[Stored data]

++++++

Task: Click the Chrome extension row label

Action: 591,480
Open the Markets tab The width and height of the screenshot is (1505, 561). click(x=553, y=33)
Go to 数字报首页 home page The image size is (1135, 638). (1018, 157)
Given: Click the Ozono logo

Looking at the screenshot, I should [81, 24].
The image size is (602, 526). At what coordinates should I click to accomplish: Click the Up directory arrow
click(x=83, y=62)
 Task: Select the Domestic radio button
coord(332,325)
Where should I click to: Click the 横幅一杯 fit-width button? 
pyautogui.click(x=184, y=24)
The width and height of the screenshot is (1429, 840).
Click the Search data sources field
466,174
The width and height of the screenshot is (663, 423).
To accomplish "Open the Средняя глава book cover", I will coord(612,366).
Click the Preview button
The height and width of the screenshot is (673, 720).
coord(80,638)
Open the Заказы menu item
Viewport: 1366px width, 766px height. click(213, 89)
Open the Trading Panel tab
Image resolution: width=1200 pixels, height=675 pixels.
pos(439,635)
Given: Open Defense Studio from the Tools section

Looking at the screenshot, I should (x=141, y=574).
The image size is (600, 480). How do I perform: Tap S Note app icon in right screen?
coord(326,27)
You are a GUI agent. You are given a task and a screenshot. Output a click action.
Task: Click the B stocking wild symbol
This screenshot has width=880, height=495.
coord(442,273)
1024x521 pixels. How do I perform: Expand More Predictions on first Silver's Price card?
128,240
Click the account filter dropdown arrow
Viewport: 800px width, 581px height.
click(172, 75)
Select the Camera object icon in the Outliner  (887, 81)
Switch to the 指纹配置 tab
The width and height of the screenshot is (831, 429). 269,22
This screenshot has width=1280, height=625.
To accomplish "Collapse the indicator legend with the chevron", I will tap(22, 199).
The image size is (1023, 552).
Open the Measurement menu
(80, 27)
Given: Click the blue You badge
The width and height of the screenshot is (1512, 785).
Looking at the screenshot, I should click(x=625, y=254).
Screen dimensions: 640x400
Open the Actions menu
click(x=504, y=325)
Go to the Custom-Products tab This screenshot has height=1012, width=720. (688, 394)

++++++

• **WHAT IS REQUIRED**
The response must be an exact reproduction of all the entries.

• **SOLUTION TO THIS TASK**
Task: Click the Chrome extension row label

Action: 591,480
Open the Markets tab The width and height of the screenshot is (1505, 561). click(x=553, y=33)
Go to 数字报首页 home page The image size is (1135, 638). (1018, 157)
Given: Click the Ozono logo

Looking at the screenshot, I should [81, 24].
The image size is (602, 526). At what coordinates should I click to accomplish: Click the Up directory arrow
click(x=83, y=62)
 Task: Select the Domestic radio button
coord(332,325)
Where should I click to: Click the 横幅一杯 fit-width button? 
pyautogui.click(x=184, y=24)
The width and height of the screenshot is (1429, 840).
Click the Search data sources field
466,174
The width and height of the screenshot is (663, 423).
To accomplish "Open the Средняя глава book cover", I will coord(612,366).
Click the Preview button
The height and width of the screenshot is (673, 720).
coord(80,638)
Open the Заказы menu item
Viewport: 1366px width, 766px height. click(213, 89)
Open the Trading Panel tab
Image resolution: width=1200 pixels, height=675 pixels.
pos(439,635)
Given: Open Defense Studio from the Tools section

Looking at the screenshot, I should (x=141, y=574).
The image size is (600, 480). How do I perform: Tap S Note app icon in right screen?
coord(326,27)
You are a GUI agent. You are given a task and a screenshot. Output a click action.
Task: Click the B stocking wild symbol
This screenshot has width=880, height=495.
coord(442,273)
1024x521 pixels. How do I perform: Expand More Predictions on first Silver's Price card?
128,240
Click the account filter dropdown arrow
Viewport: 800px width, 581px height.
click(172, 75)
Select the Camera object icon in the Outliner  (887, 81)
Switch to the 指纹配置 tab
The width and height of the screenshot is (831, 429). 269,22
This screenshot has width=1280, height=625.
To accomplish "Collapse the indicator legend with the chevron", I will tap(22, 199).
The image size is (1023, 552).
Open the Measurement menu
(80, 27)
Given: Click the blue You badge
The width and height of the screenshot is (1512, 785).
Looking at the screenshot, I should click(x=625, y=254).
Screen dimensions: 640x400
Open the Actions menu
click(x=504, y=325)
Go to the Custom-Products tab This screenshot has height=1012, width=720. (688, 394)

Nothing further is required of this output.